----- DATA TO EXAMINE -----

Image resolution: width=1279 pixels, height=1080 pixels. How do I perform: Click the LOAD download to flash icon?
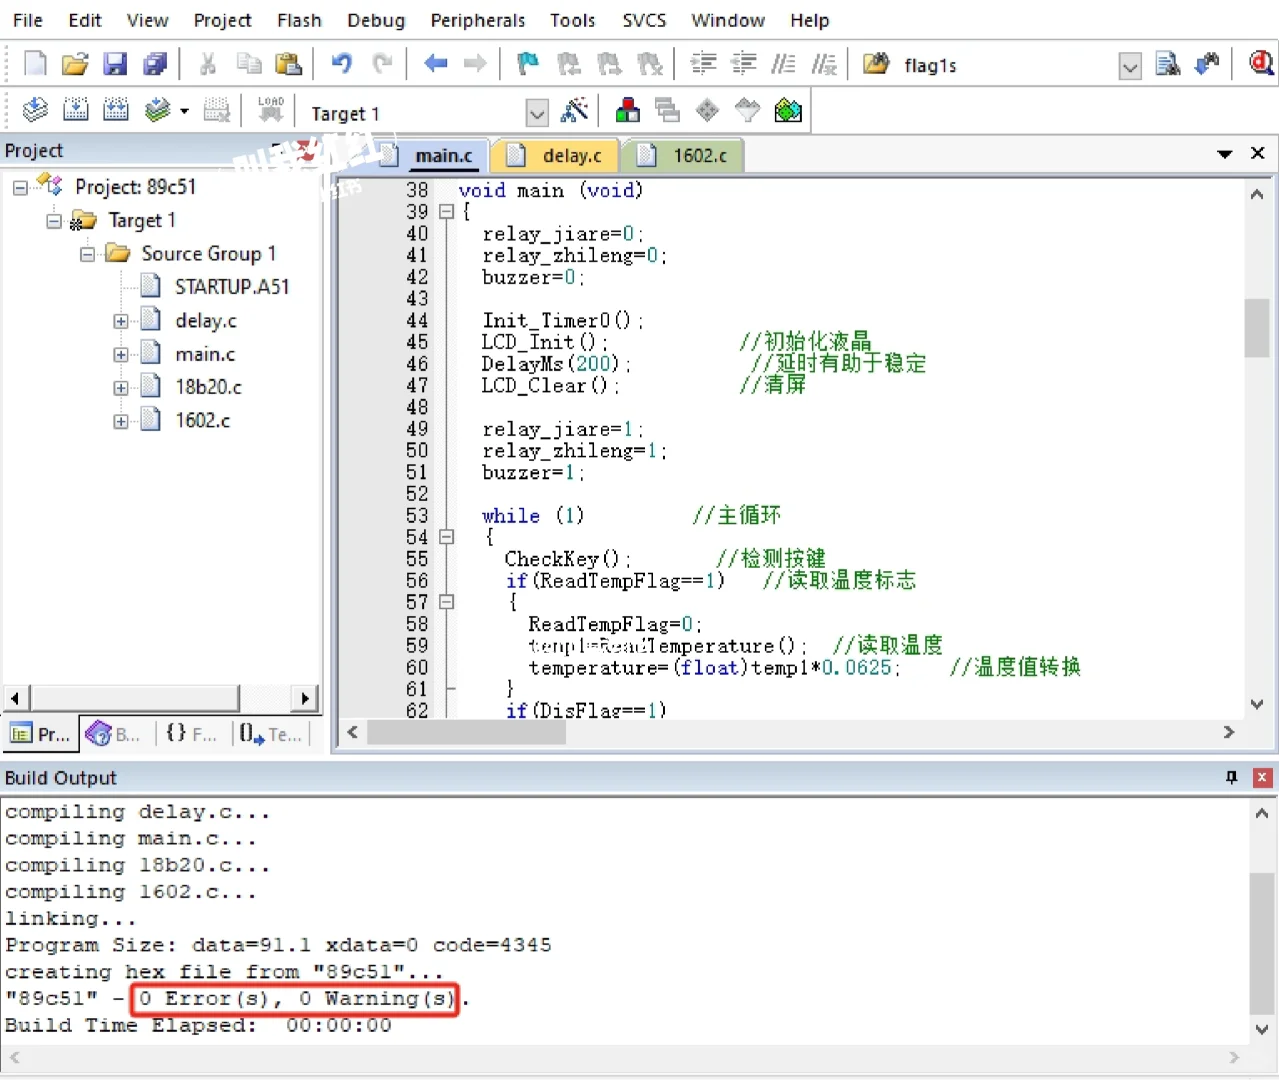tap(270, 110)
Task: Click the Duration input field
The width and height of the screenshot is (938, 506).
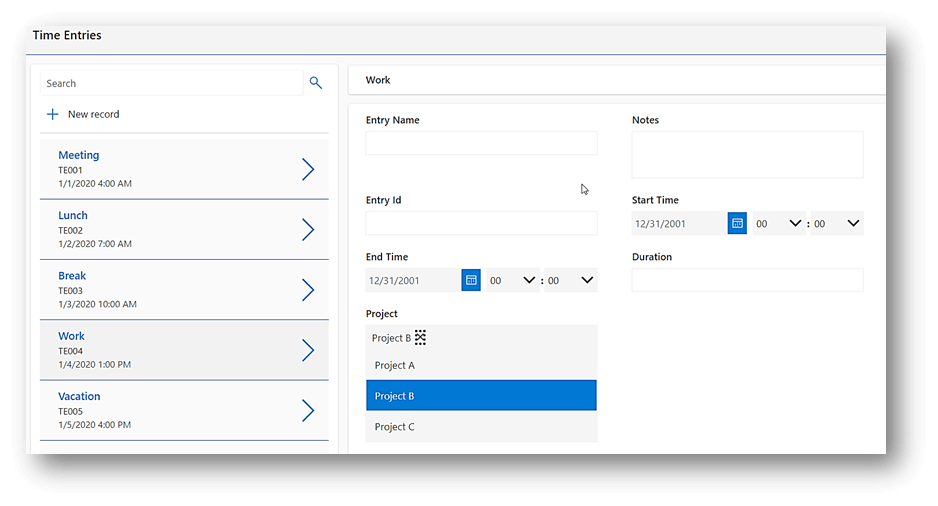Action: tap(747, 281)
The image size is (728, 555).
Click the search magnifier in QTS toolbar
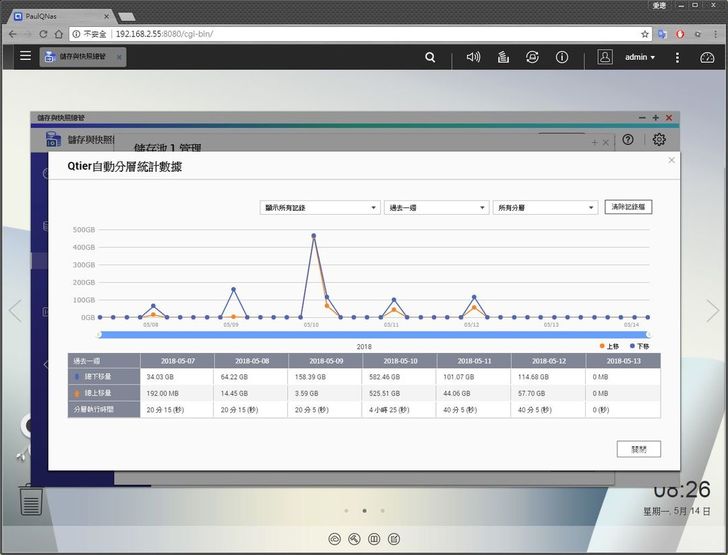(430, 57)
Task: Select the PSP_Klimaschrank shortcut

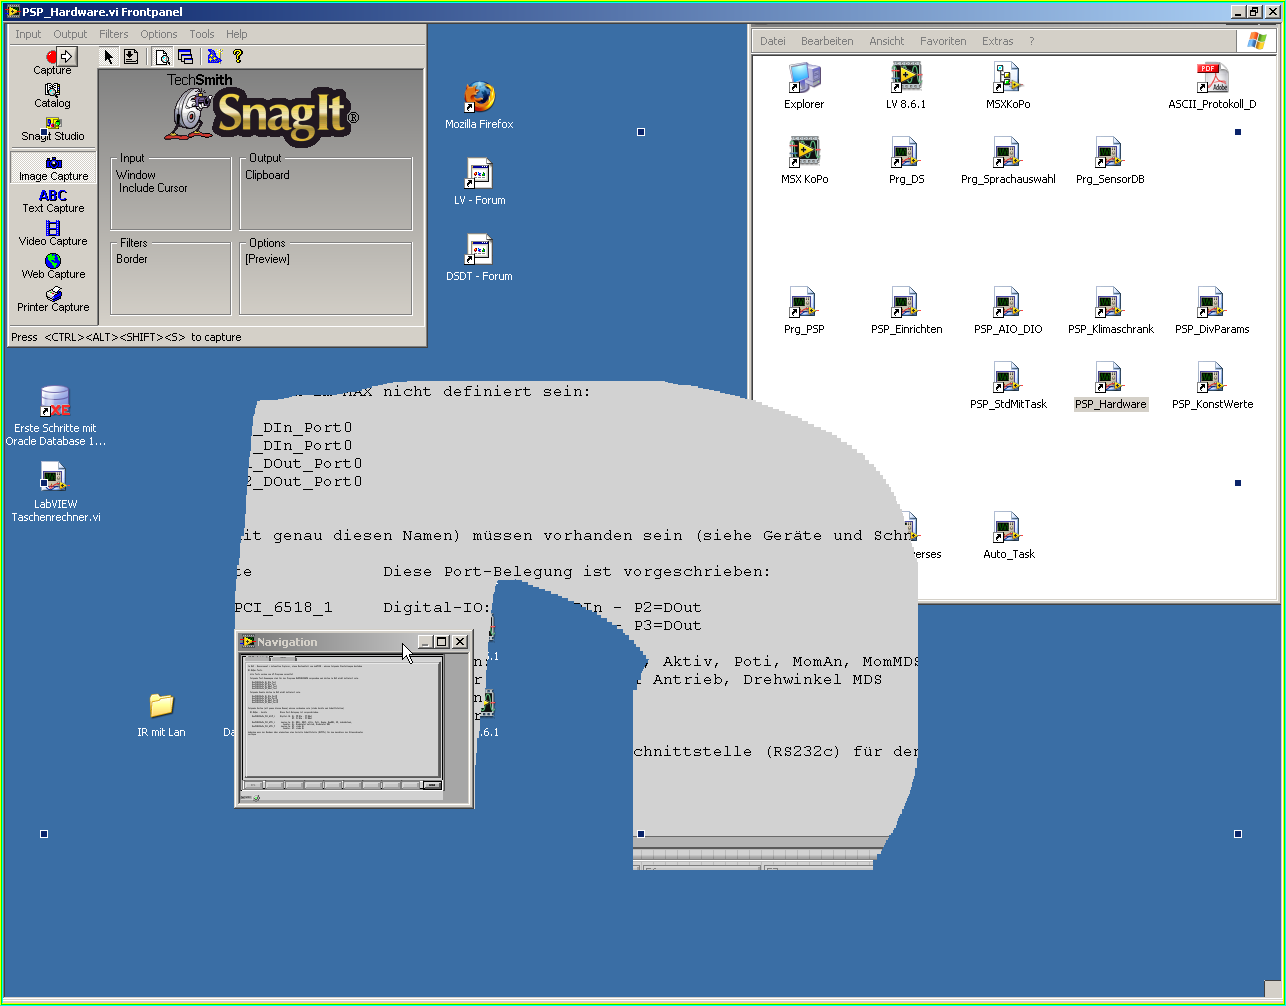Action: point(1109,303)
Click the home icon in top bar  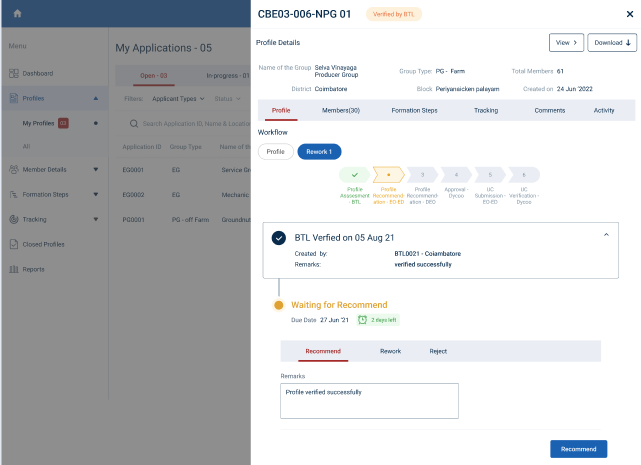(x=17, y=13)
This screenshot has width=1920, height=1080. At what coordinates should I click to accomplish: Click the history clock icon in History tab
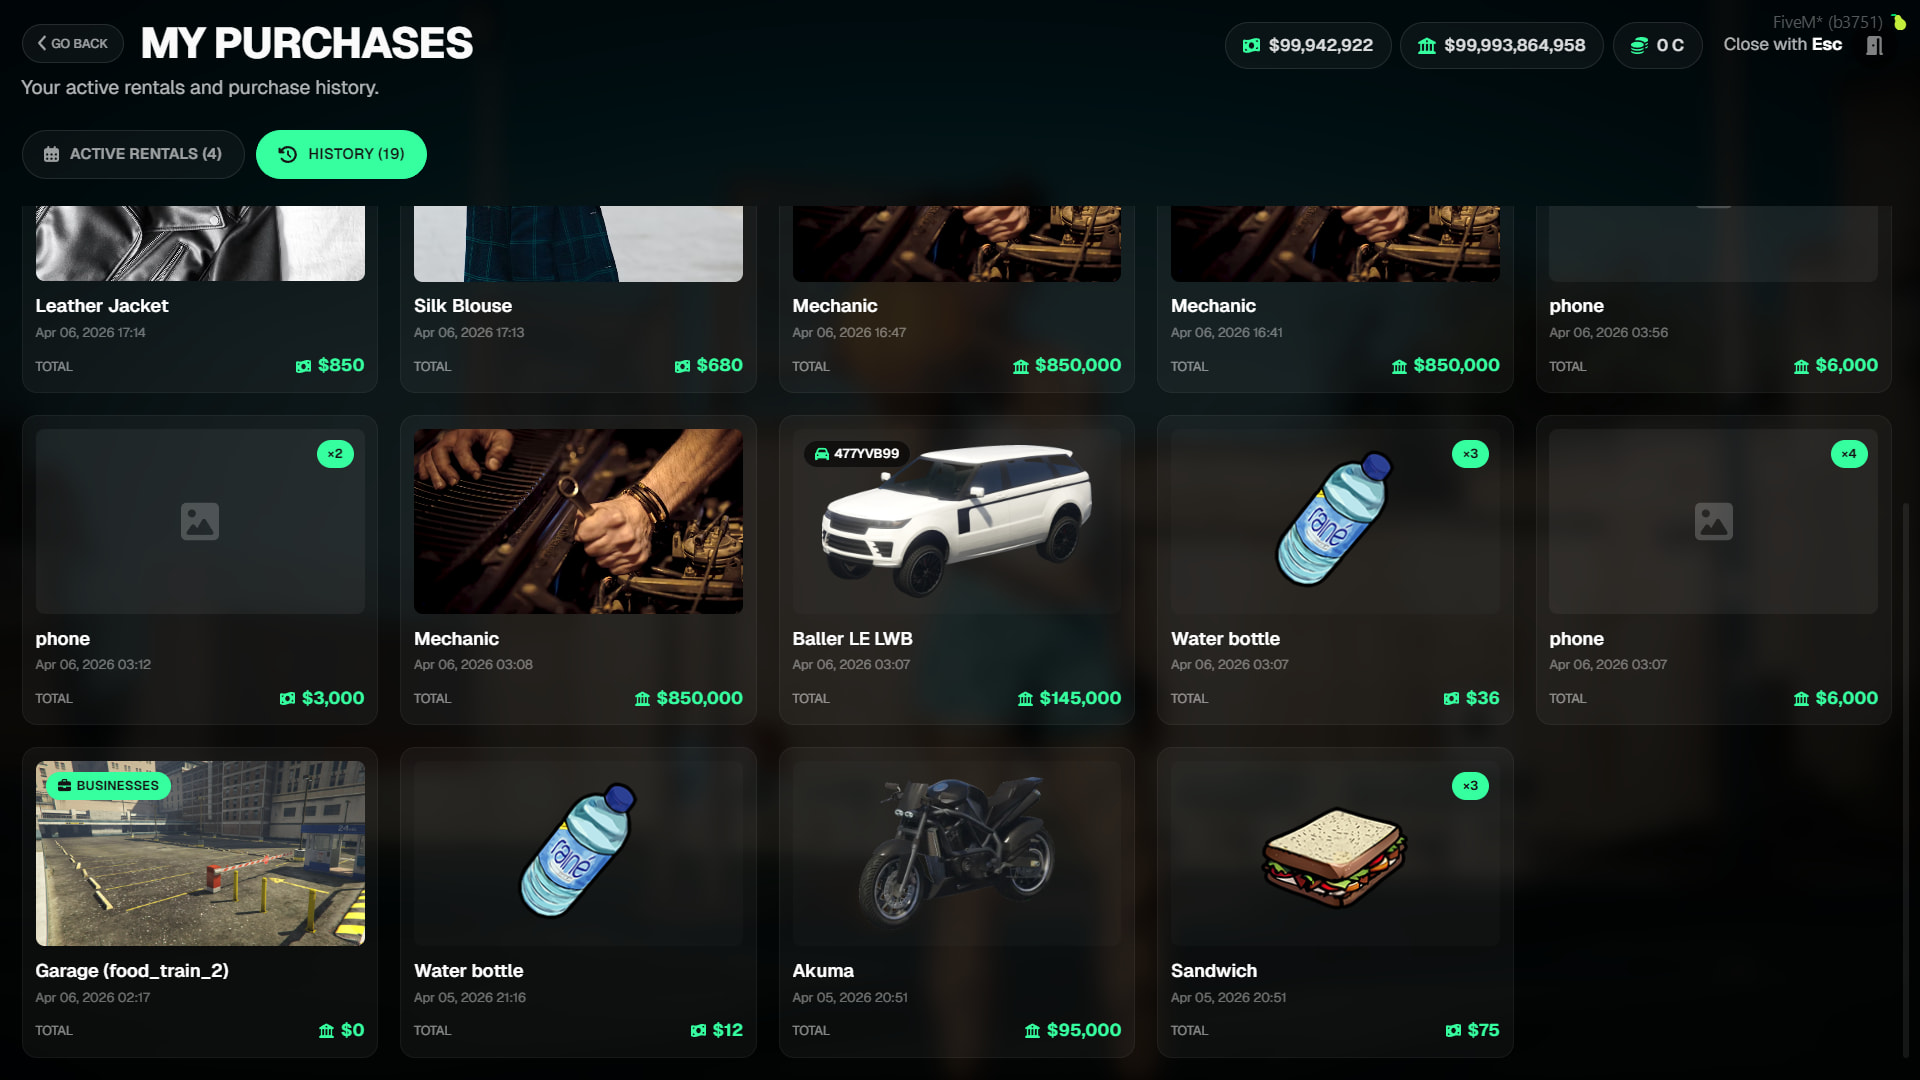click(x=287, y=154)
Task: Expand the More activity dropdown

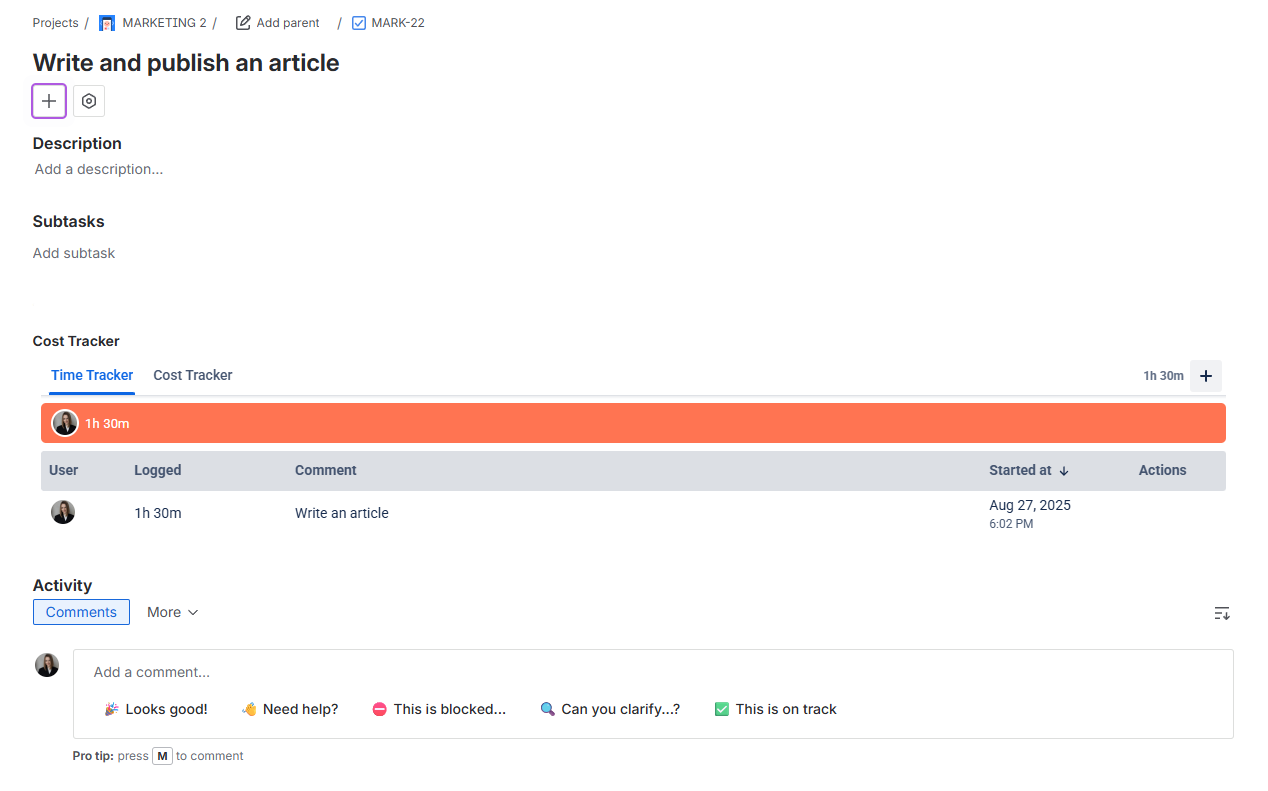Action: (173, 612)
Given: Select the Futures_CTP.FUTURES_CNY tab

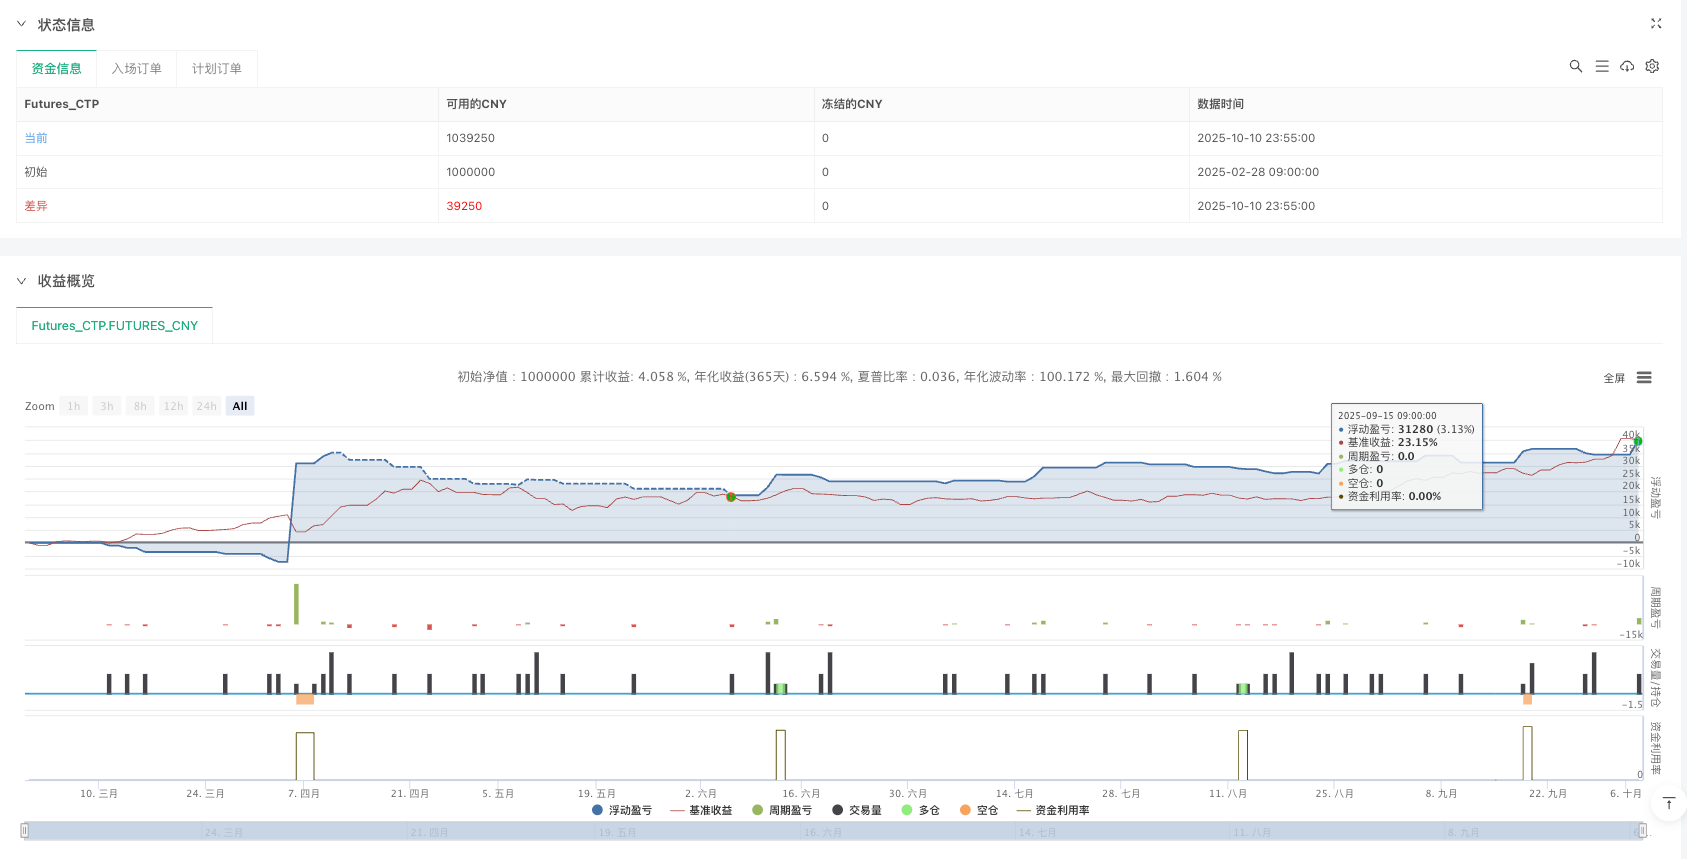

-----

Please write out exactly the lines from the one holding "Task: Expand the More activity dropdown" through the last line of the material above, both included, as a copy without pictures.

**RESULT:**
Task: Expand the More activity dropdown

Action: (173, 612)
Given: Select the Futures_CTP.FUTURES_CNY tab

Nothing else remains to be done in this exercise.